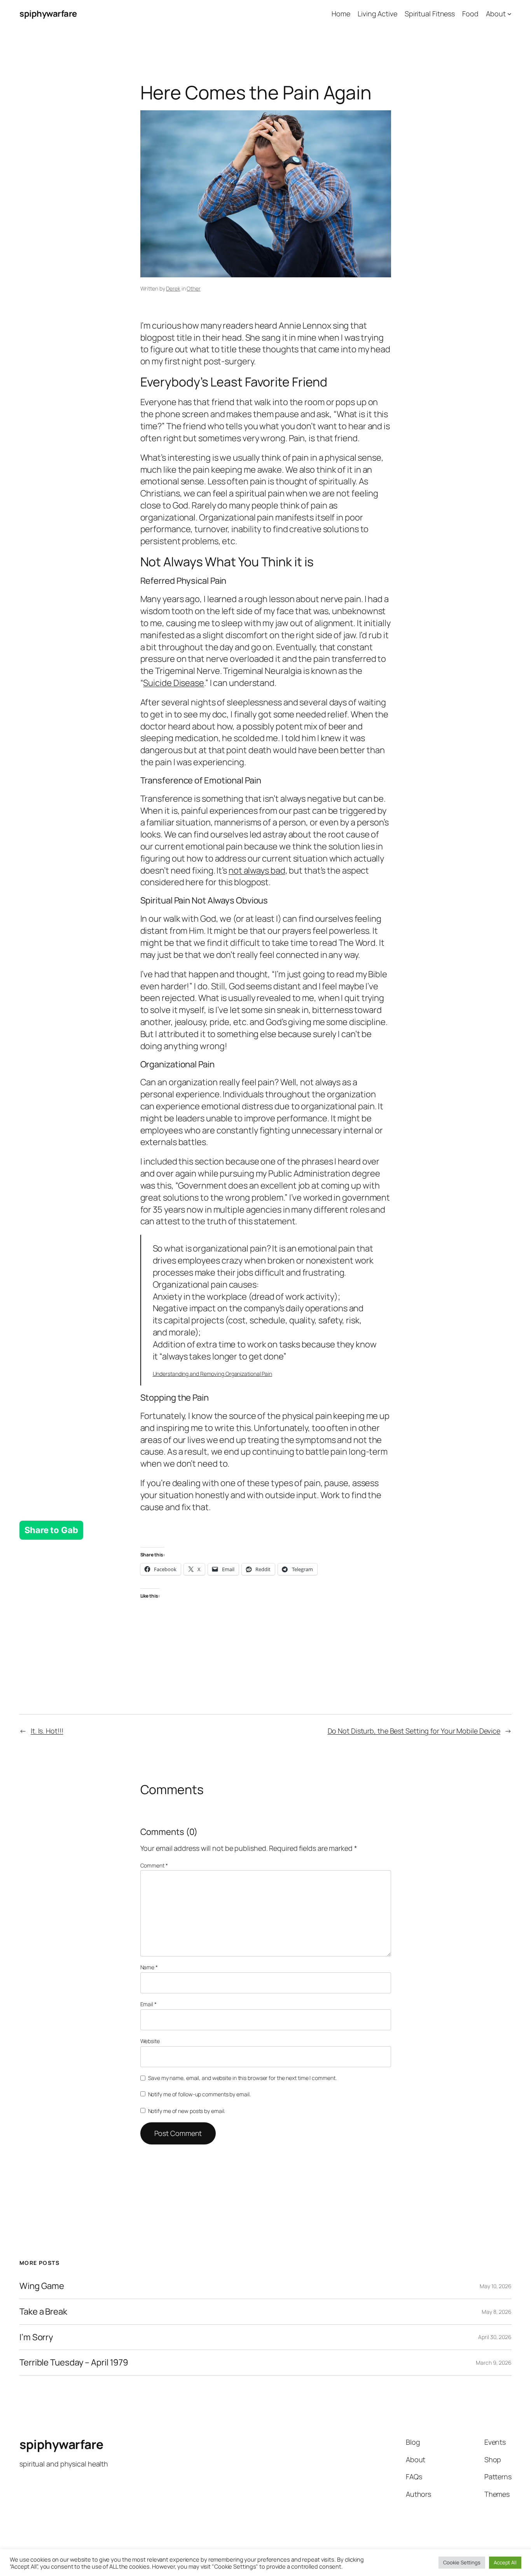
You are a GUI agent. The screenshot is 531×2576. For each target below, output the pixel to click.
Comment (154, 1865)
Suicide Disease (173, 683)
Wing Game (41, 2286)
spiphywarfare (48, 13)
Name (149, 1967)
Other (194, 288)
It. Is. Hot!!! (47, 1730)
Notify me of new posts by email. (186, 2111)
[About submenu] (509, 14)
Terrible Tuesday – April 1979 (73, 2362)
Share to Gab (51, 1530)
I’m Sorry (36, 2337)
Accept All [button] (505, 2562)
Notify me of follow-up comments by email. (199, 2094)
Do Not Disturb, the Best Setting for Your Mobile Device (414, 1730)
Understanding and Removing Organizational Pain (212, 1373)
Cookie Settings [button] (461, 2562)
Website (150, 2041)
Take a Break (43, 2312)
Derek (173, 288)
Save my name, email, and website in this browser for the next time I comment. (242, 2078)
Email (148, 2004)
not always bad (257, 870)
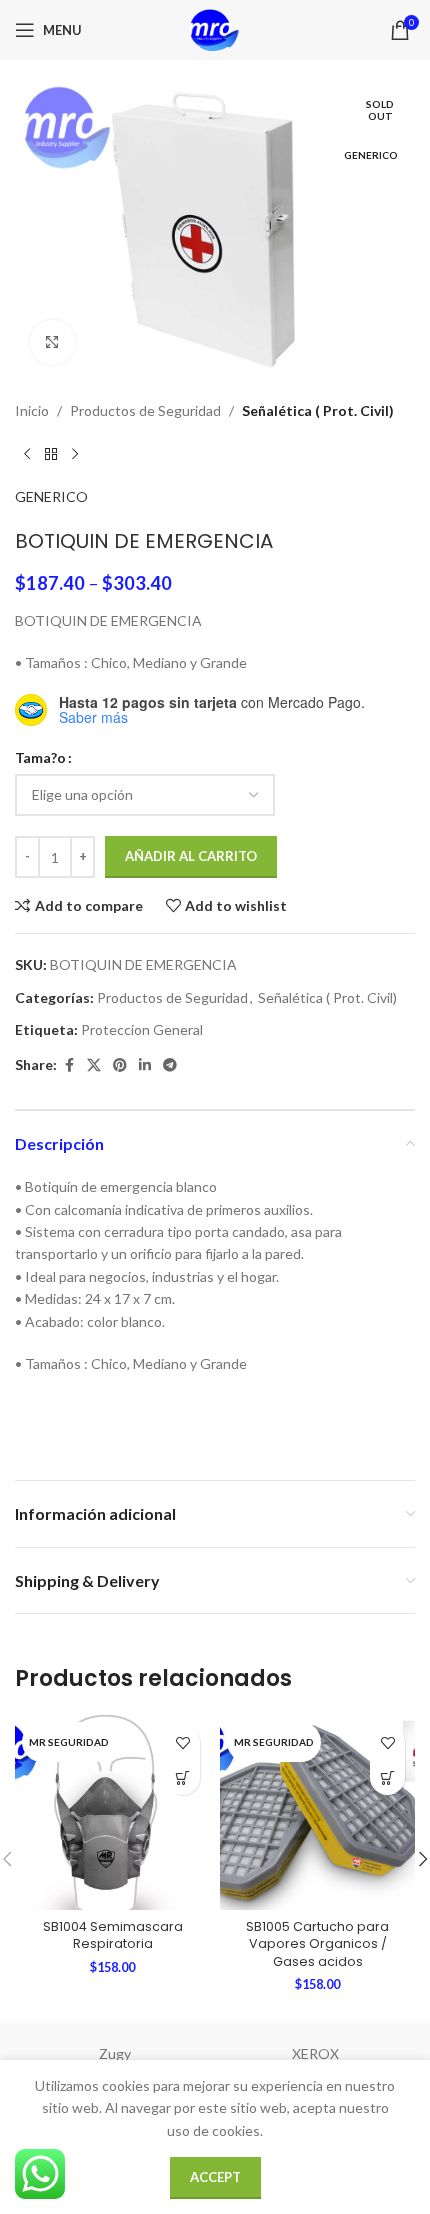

·····

In the answer, all of the material should appear exactly as given, with no picture carried over.

You are a GUI agent. The screenshot is 531×2576. For each target below, output the pixel to click.
Comment (154, 1865)
Suicide Disease (173, 683)
Wing Game (41, 2286)
spiphywarfare (48, 13)
Name (149, 1967)
Other (194, 288)
It. Is. Hot!!! (47, 1730)
Notify me of new posts by email. (186, 2111)
[About submenu] (509, 14)
Terrible Tuesday – April 1979 (73, 2362)
Share to Gab (51, 1530)
I’m Sorry (36, 2337)
Accept All [button] (505, 2562)
Notify me of follow-up comments by email. (199, 2094)
Do Not Disturb, the Best Setting for Your Mobile Device (414, 1730)
Understanding and Removing Organizational Pain (212, 1373)
Cookie Settings [button] (461, 2562)
Website (150, 2041)
Take a Break (43, 2312)
Derek (173, 288)
Save my name, email, and website in this browser for the next time I comment. (242, 2078)
Email (148, 2004)
not always bad (257, 870)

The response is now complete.